Could Iran Disrupt the Gulf Countries’ Desalinated Water Supplies

Could Iran Disrupt the Gulf Countries' Desalinated Water Supplies?

Photo: FAYEZ NURELDINE/AFP/Getty Images

Commentary by David Michel

Published March 19, 2026

The economies of the Persian Gulf countries depend on oil and natural gas. Their populations depend on desalinated water. Nature endows the Arabian Peninsula with scant freshwater resources. Consequently, all of the six Gulf Cooperation Council (GCC) nations lining the Gulf's southern shores critically rely on desalination plants drawing seawater from the Persian Gulf and Arabian Sea. The war on Iran that began on February 28 puts these essential water systems at risk. Desalination facilities in Kuwait and the United Arab Emirates (UAE) suffered indirect damage from missile and drone strikes early in the conflict. Subsequently, plants in Bahrain and Iran have reportedly been intentionally attacked. Deliberate targeting of desalination infrastructure would represent a significant conflict escalation, potentially threatening vital water supplies for millions of people across the region.

Petrostates and Saltwater Kingdoms

The Middle East is one of the most arid regions on Earth. Across the whole of the Arabian Peninsula, not a single permanent river flows. Only Oman and Yemen enjoy a handful of small, often brackish, natural lakes. For the GCC countries (Bahrain, Kuwait, Oman, Qatar, UAE, and Saudi Arabia), most of their freshwater supply comes from a constellation of groundwater aquifers. Many of these, however, are severely over-exploited, depleted at rates far exceeding what nature can replenish. The total renewable surface and groundwater resources of the six GCC countries together amount to 7.21 billion cubic meters (m3) a year-less than the annual flow of the Potomac River for a population of 62 million.

Water managers generally consider that societies require 1700 m3 of renewable freshwater per person each year to meet their populations' water needs, from drinking, cooking, and washing to the demands of agriculture and industry. Below that threshold, "water stress" emerges, and competition for water resources may begin to impact countries' social welfare. By this metric, the members of the GCC exhibit "absolute water scarcity." According to the UN Food and Agriculture Organization, Oman enjoys no more than 286 m3 per capita of annually available renewable freshwater resources; Bahrain and Saudi Arabia each possess only 75 m3 per capita per year; Qatar has 20 m3 per capita per year; while the UAE and Kuwait receive just 15 m3 and 4 m3, respectively.

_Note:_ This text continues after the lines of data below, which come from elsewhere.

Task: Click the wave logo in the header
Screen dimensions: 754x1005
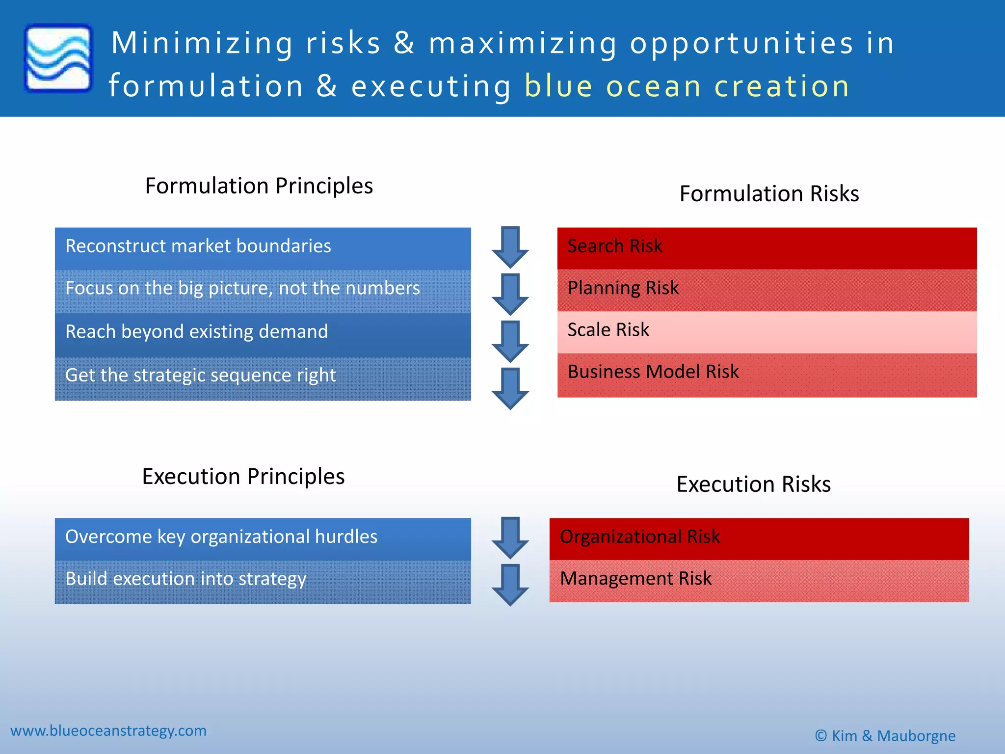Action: (x=58, y=58)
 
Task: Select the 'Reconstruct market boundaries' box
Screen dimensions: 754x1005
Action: (x=263, y=247)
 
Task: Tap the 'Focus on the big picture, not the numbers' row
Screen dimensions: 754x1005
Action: (x=263, y=290)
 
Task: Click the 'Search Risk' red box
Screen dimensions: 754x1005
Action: (x=767, y=247)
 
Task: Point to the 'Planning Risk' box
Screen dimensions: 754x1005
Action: (x=767, y=289)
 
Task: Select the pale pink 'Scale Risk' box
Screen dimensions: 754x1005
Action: (x=767, y=331)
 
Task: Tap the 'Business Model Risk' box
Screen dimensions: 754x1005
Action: (x=767, y=374)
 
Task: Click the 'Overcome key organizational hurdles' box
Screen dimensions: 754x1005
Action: (x=263, y=538)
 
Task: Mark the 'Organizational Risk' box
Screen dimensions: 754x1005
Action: (x=759, y=538)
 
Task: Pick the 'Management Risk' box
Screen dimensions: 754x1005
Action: (x=759, y=580)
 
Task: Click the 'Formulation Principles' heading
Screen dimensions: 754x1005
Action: (x=259, y=186)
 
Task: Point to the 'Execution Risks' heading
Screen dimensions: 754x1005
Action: (x=753, y=484)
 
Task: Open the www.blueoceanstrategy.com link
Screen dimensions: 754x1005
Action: (x=108, y=730)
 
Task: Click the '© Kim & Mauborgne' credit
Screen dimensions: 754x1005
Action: (x=885, y=736)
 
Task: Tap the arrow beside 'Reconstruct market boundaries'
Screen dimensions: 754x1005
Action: (x=510, y=246)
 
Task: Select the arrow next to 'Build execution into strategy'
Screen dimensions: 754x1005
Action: (x=510, y=584)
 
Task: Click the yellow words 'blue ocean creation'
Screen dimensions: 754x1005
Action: (x=687, y=86)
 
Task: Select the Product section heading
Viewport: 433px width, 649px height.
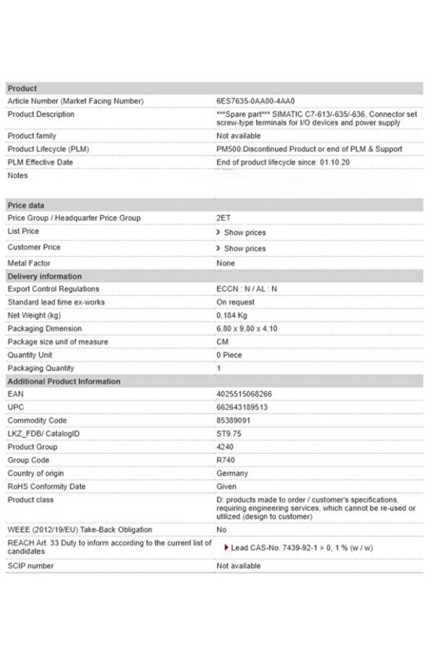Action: pyautogui.click(x=22, y=89)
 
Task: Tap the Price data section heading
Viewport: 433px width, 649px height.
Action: pyautogui.click(x=26, y=206)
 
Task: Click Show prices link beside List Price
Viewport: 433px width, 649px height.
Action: pyautogui.click(x=244, y=232)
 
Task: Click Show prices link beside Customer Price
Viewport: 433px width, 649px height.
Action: pyautogui.click(x=244, y=248)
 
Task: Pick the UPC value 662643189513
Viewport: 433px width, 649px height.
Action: pyautogui.click(x=242, y=407)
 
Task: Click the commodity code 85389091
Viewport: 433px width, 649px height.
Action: pyautogui.click(x=234, y=420)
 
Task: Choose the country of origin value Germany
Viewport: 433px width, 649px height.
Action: pyautogui.click(x=232, y=473)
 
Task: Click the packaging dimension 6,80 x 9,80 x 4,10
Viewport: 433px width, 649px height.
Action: pyautogui.click(x=247, y=328)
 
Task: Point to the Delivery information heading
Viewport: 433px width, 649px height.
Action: pyautogui.click(x=45, y=276)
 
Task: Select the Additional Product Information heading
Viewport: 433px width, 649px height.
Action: pyautogui.click(x=63, y=381)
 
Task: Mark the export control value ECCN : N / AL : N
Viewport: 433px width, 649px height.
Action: pyautogui.click(x=247, y=289)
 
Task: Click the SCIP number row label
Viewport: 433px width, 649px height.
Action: pyautogui.click(x=30, y=566)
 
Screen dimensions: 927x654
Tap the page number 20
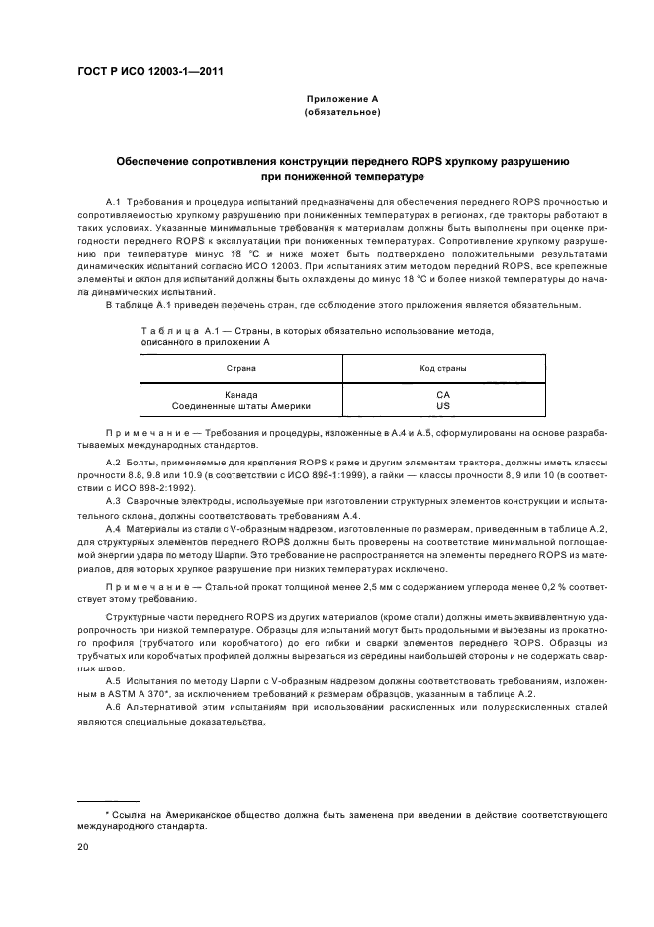(83, 848)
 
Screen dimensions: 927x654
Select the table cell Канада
(241, 394)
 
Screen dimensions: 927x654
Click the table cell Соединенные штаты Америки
(241, 406)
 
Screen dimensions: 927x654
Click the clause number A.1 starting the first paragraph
(113, 201)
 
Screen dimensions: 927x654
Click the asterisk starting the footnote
(107, 812)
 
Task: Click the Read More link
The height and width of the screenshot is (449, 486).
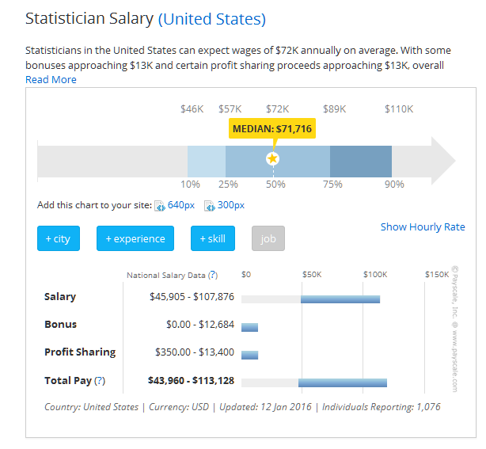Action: pos(51,79)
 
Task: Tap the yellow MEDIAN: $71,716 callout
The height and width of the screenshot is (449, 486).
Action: pos(272,129)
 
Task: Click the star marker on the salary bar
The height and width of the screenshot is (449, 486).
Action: pos(273,158)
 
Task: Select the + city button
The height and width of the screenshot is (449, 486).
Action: pos(58,238)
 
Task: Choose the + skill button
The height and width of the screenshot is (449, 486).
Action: pos(213,238)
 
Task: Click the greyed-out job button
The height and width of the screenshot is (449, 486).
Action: pos(268,238)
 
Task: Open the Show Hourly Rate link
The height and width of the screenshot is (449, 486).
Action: pos(423,227)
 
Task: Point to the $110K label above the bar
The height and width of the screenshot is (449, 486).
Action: pos(399,108)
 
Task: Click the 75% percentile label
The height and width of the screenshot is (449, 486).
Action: pos(332,185)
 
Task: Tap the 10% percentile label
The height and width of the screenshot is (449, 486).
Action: pos(190,185)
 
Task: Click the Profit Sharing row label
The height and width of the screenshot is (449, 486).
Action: pos(80,352)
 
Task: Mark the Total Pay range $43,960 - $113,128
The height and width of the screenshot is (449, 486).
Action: pos(191,380)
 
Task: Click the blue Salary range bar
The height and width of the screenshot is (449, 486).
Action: pos(340,299)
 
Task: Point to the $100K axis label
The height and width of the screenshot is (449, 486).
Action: pos(375,275)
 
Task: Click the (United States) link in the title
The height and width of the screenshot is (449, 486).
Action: pos(212,19)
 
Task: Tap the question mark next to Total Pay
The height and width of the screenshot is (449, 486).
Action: pos(100,381)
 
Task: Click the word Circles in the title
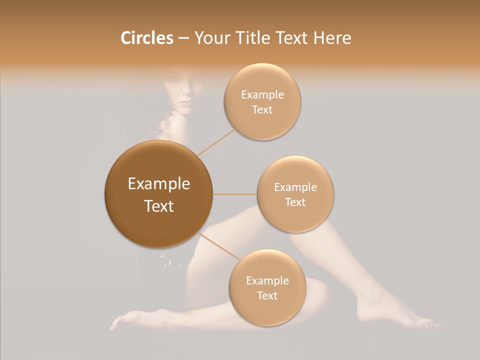tap(146, 38)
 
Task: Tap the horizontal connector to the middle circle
tap(235, 194)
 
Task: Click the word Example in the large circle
tap(159, 184)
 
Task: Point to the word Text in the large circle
tap(159, 206)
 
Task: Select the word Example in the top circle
tap(262, 95)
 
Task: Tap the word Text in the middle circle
tap(296, 202)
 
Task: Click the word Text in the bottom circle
tap(268, 296)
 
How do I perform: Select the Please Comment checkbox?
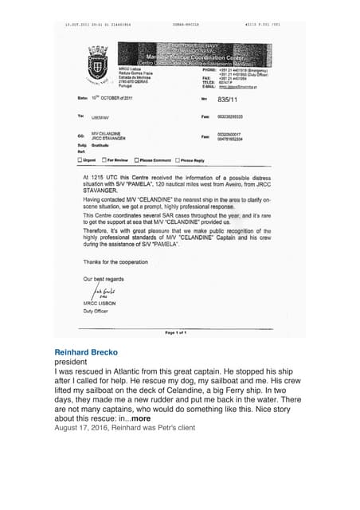(137, 159)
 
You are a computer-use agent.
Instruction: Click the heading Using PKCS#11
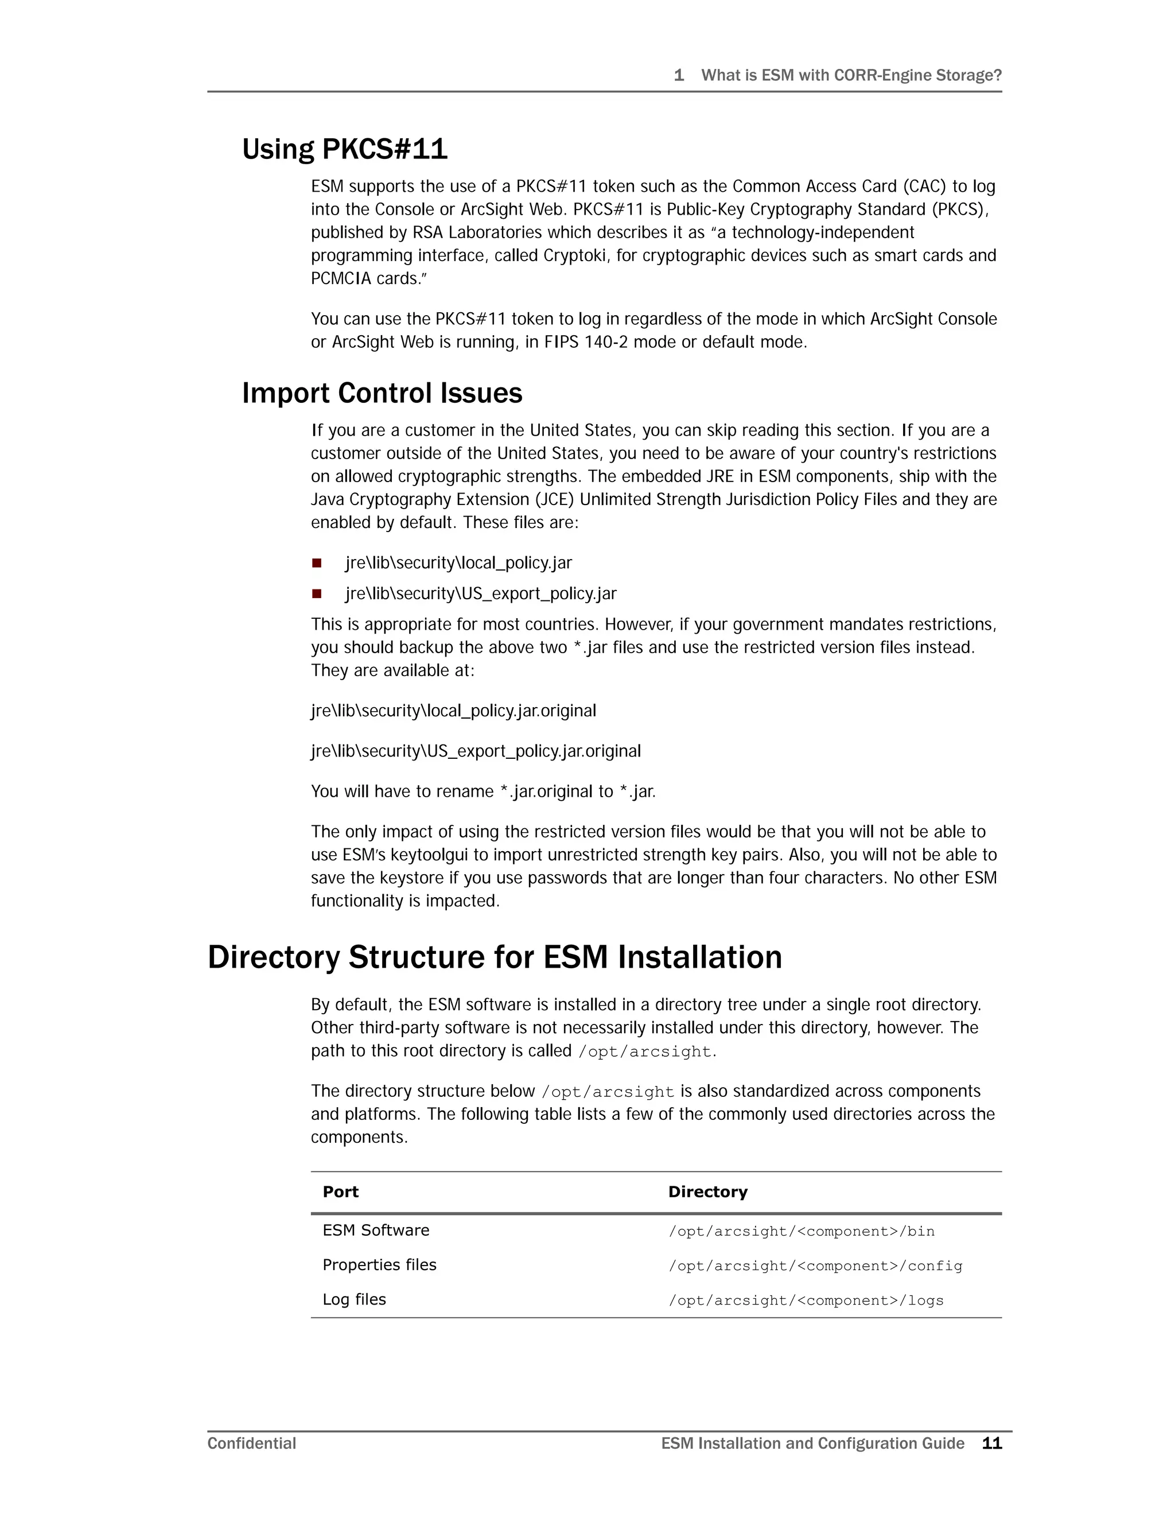[345, 149]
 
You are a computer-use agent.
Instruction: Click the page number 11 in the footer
[991, 1443]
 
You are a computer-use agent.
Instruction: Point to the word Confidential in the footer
[251, 1443]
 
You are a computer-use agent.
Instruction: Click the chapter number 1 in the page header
[679, 75]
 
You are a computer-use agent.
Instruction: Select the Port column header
[340, 1192]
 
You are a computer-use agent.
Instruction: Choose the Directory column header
[707, 1192]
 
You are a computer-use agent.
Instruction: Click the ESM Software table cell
[376, 1231]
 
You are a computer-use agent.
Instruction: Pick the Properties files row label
[379, 1264]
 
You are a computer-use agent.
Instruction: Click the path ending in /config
[815, 1266]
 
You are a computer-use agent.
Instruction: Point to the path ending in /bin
[801, 1231]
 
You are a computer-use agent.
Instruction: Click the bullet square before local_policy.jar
[317, 562]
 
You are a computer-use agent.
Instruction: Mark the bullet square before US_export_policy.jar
[317, 593]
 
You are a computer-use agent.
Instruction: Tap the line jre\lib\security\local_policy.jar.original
[453, 711]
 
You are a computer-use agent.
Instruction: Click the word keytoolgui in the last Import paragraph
[429, 855]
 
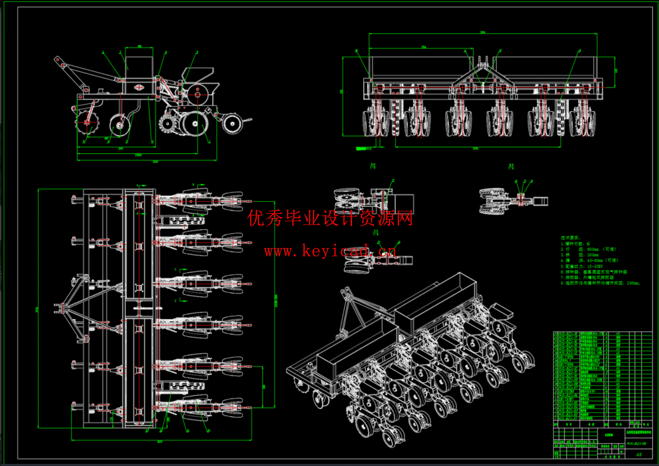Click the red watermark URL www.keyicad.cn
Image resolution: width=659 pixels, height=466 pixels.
(330, 251)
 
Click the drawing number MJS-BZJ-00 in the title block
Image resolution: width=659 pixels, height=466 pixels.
(636, 443)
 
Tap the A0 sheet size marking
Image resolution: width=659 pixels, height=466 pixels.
(639, 454)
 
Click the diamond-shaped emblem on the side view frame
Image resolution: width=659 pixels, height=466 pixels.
(139, 87)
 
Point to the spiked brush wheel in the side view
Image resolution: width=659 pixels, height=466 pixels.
(167, 124)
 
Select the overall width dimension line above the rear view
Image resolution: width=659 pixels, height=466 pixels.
(483, 34)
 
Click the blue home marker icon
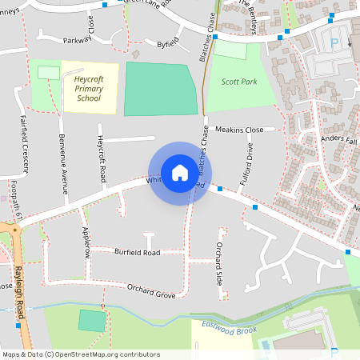tap(180, 172)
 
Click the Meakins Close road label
tap(238, 129)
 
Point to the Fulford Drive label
tap(250, 163)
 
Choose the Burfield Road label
tap(137, 252)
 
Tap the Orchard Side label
tap(219, 263)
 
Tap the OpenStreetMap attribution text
tap(80, 354)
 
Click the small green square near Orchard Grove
tap(92, 321)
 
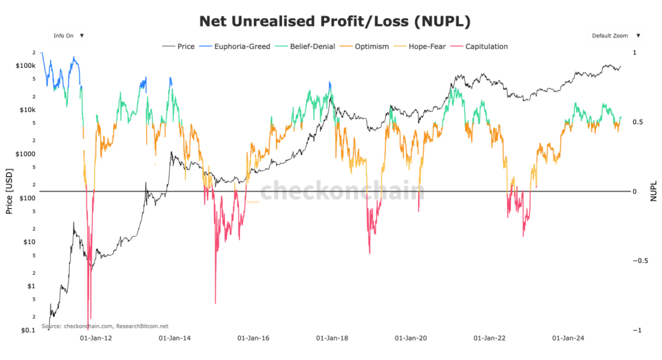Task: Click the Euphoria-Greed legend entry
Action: (x=233, y=47)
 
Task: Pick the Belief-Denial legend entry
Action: (x=304, y=47)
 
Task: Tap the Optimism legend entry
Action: (x=365, y=47)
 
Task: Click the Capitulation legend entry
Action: (x=486, y=47)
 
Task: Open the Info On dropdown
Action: (x=69, y=36)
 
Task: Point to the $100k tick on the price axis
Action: (x=25, y=66)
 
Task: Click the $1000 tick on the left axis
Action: (x=25, y=154)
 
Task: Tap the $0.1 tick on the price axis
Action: (x=27, y=330)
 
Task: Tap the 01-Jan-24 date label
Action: (x=568, y=338)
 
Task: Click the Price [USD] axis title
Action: (x=8, y=192)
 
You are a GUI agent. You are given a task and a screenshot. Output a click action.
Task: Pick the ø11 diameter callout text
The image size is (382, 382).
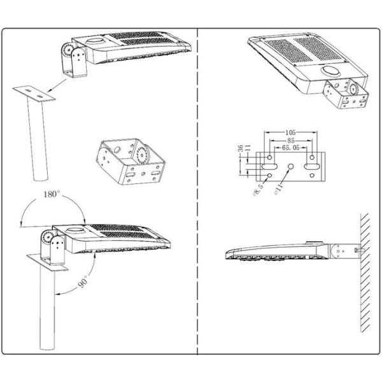point(278,189)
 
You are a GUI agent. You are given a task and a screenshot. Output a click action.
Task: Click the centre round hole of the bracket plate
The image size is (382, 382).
point(292,167)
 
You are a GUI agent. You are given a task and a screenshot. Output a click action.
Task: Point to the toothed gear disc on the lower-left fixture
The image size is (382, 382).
point(46,238)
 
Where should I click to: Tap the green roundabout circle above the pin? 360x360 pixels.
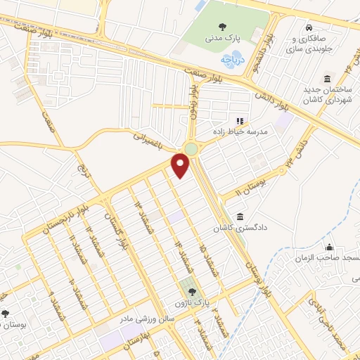pos(191,148)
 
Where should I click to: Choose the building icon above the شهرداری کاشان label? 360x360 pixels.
pos(327,79)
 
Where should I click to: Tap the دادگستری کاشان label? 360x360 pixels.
pos(240,228)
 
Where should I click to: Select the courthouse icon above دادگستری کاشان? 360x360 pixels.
pos(241,216)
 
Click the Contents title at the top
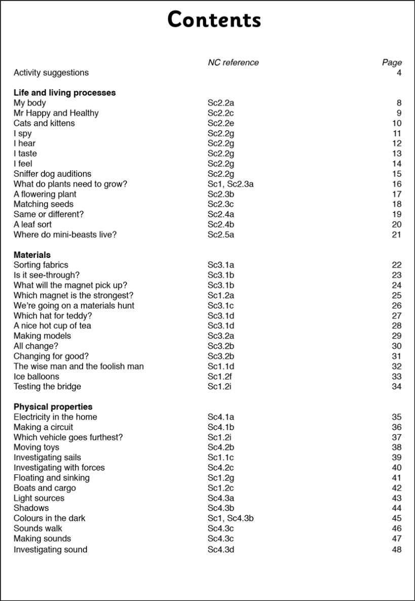tap(214, 20)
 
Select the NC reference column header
tap(233, 62)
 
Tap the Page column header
tap(391, 62)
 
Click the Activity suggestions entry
tap(51, 72)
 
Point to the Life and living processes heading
tap(64, 93)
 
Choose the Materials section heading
tap(32, 255)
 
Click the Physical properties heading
tap(53, 407)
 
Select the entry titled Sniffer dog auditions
tap(52, 174)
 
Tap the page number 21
tap(396, 235)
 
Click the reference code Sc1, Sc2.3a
tap(230, 184)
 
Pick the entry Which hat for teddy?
tap(53, 316)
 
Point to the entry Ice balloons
tap(36, 377)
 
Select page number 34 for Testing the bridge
tap(396, 387)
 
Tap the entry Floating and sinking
tap(51, 478)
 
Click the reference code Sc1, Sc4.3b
tap(230, 518)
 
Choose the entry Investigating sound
tap(50, 550)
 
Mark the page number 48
tap(396, 550)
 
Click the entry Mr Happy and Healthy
tap(56, 113)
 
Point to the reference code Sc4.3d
tap(221, 550)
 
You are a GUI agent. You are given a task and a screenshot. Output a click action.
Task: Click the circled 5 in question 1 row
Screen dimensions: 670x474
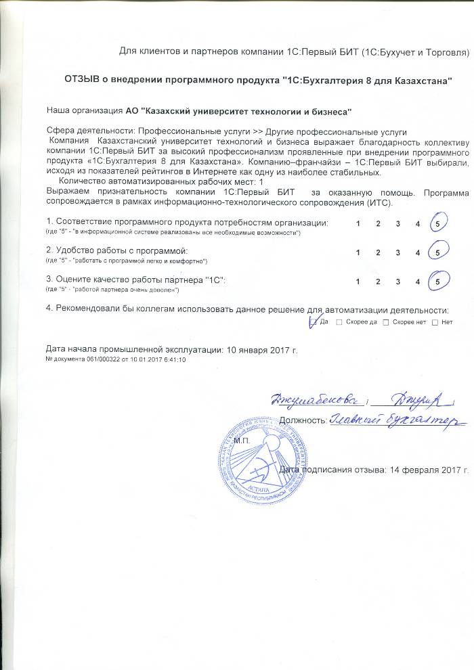[x=438, y=224]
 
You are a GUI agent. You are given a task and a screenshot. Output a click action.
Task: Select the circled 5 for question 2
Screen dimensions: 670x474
[x=438, y=252]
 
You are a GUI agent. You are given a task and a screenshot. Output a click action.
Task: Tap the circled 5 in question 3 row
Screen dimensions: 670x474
[x=438, y=281]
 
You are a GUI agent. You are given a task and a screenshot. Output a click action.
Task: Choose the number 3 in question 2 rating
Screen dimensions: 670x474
[x=398, y=252]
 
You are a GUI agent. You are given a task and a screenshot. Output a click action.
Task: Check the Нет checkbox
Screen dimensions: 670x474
[x=435, y=321]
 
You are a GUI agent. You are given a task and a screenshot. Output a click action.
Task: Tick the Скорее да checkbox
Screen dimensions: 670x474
[x=339, y=321]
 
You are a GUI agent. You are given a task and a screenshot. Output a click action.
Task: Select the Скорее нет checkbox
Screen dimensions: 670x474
[x=386, y=321]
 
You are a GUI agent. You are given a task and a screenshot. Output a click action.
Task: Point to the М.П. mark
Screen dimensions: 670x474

But technology and geology have given the GCC countries an alternative means to meet their freshwater needs. Hydrocarbon riches have provided these nations with the financial and energy resources needed to develop desalination systems capable of supplying their growing economies and populations. While the first saltwater "distillation" efforts in Saudi Arabia date to the early twentieth century, Gulf desalination capacity accelerated exponentially in the wake of the 1970s oil crises. From 1990 to 2022, annual desalinated water production soared by 314 percent across the GCC, rising from 1.4 to 5.9 billion m3. The six Gulf states now count some 3,401 operational desalination plants, comprising 19 percent of all desalination facilities worldwide. Collectively, these plants can churn out 22.67 million m3 of desalinated water each day-enough to fill over 9,000 Olympic-size swimming pools-representing 33 percent of global daily production capacity. The "petrostates" have become "saltwater kingdoms."

A Strategic Vulnerability

For the GCC countries, extensive desalination systems constitute indispensable critical infrastructure. Desalination fulfills 77.3 percent of total water demand in Qatar, 67.5 percent in Bahrain, 52.1 percent in the UAE, 42.2 percent in Kuwait, 31 percent in Oman, and 18.1 percent in Saudi Arabia. Desalination plants are especially important for meeting drinking water needs. Qatar derives 99 percent of its drinking water supplies from its network of desalination facilities, and Bahrain over 90 percent. For Kuwait, Oman, Saudi Arabia, and the UAE, the figures are 90 percent, 86 percent, 70 percent, and 42 percent, respectively. Cities such as Doha, Dubai, Manama, and Kuwait City would not be possible without desalination. Qatar and Bahrain, in particular, also rely heavily on desalination for industry, too, devoting over half their desalinated water production to sectors such as petrochemicals and data centers. Damage or disruptions to the region's desalination infrastructure could compromise crucial water resources for business, industry, and thousands or even millions of people across the Persian Gulf.

Concerns for the security of Gulf desalination systems rose from the outset of the Iran war. Within the first days of the conflict, reports circulated that the Fujairah F1 power and water complex in the UAE and the Doha West power and water station in Kuwait had been damaged by missiles or falling debris from intercepted drones, though operations continued uninterrupted at both facilities. Then on March 7, Iran accused the United States of attacking a desalination plant on Qeshm Island in the Strait of Hormuz. Claiming the strike impacted water supplies to 30 villages, Iran's Foreign Minister Abbas Araghchi warned, "the U.S. set this precedent, not Iran." The following day, the Bahraini Ministry of Interior alleged that an Iranian drone had hit one of the country's desalination centers, but without affecting water supplies.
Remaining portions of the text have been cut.